Maione miraba a Ricciardi sin salir de su asombro. Nunca lo había oído hablar tanto y sobre temas que no guardaban relación alguna con una investigación, sino consigo mismo, con su vida y su familia. Maione sabía que no estaba casado, mejor dicho, era como si Ricciardi estuviese casado con su soledad.

—A veces pienso, comisario, que nuestro amor, el mío y el de Lucia, es como si se hubiese muerto con mi hijo. ¿Qué se cree, que sólo ella sufre porque era su madre? ¿Que yo no lo veo todos los días ante mí con aquella cara que era para llenarla de bofetones, cuando me decía «Hola, sargento panzón, qué quieres que te haga, el saludo militar?». ¿Se cree que cada vez que cierro los ojos no me veo con él en brazos? Con siete años ya quería que le enseñara el revólver reglamentario. Hay momentos en que no puedo respirar de tanto que me duele el corazón. Pero mi dolor no cuenta, cuenta sólo su dolor de madre.

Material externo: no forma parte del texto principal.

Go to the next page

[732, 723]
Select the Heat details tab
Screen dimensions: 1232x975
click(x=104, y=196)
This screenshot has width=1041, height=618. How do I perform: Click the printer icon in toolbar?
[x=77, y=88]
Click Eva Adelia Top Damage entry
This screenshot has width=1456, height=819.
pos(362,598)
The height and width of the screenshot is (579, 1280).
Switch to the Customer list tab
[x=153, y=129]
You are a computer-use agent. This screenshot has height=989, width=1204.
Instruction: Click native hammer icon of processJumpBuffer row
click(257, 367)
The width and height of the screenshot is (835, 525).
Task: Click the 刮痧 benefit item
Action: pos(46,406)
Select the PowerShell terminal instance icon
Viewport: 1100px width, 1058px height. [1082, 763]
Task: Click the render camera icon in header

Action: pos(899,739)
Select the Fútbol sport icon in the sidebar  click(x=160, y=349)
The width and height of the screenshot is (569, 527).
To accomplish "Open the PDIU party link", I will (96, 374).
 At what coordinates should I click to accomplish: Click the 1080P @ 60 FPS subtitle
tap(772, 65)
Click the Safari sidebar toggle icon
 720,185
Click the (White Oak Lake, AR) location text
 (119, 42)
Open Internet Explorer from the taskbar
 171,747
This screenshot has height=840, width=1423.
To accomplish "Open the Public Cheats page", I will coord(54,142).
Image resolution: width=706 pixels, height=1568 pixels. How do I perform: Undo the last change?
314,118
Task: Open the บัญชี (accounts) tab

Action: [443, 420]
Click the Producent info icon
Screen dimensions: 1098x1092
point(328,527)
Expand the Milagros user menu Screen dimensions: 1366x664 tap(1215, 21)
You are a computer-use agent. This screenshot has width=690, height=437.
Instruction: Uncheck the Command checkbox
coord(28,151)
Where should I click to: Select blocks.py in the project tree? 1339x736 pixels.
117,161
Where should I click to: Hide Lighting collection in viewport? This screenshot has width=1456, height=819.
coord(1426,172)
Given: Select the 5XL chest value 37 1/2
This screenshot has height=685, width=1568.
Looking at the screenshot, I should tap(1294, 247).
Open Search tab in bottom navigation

Ricciardi negó con la cabeza.

—No lo sé, Raffaele. A lo mejor tienes razón. Aunque según lo veo no existe una clasificación del dolor, el mío es mayor que el tuyo, el tuyo es mayor que el mío. Hay veces en que el dolor también puede unir. A lo mejor se trata de que converséis un poco por la noche. A mí, ese frío del que te hablo, me llega por las noches. Y entonces… me asomo a la ventana y tomo un poco el aire. Escucho algo de música en la radio. Y me voy a dormir con la esperanza de no soñar.

Una pianola empezó a tocar en la plaza, dos plantas debajo de la ventana del despacho. Amapola, dolcissima Amapola. Una bandada de palomas levantó el vuelo llenando el aire de alas. Desde el puerto llegó el eco del chillido de una gaviota. Maione miraba el mar e imaginaba a su hijo. Ricciardi miraba el mar e imaginaba a Enrica.

—De todos modos, si necesitas hablar con alguien, aquí me tienes. Y ahora veamos esa lista.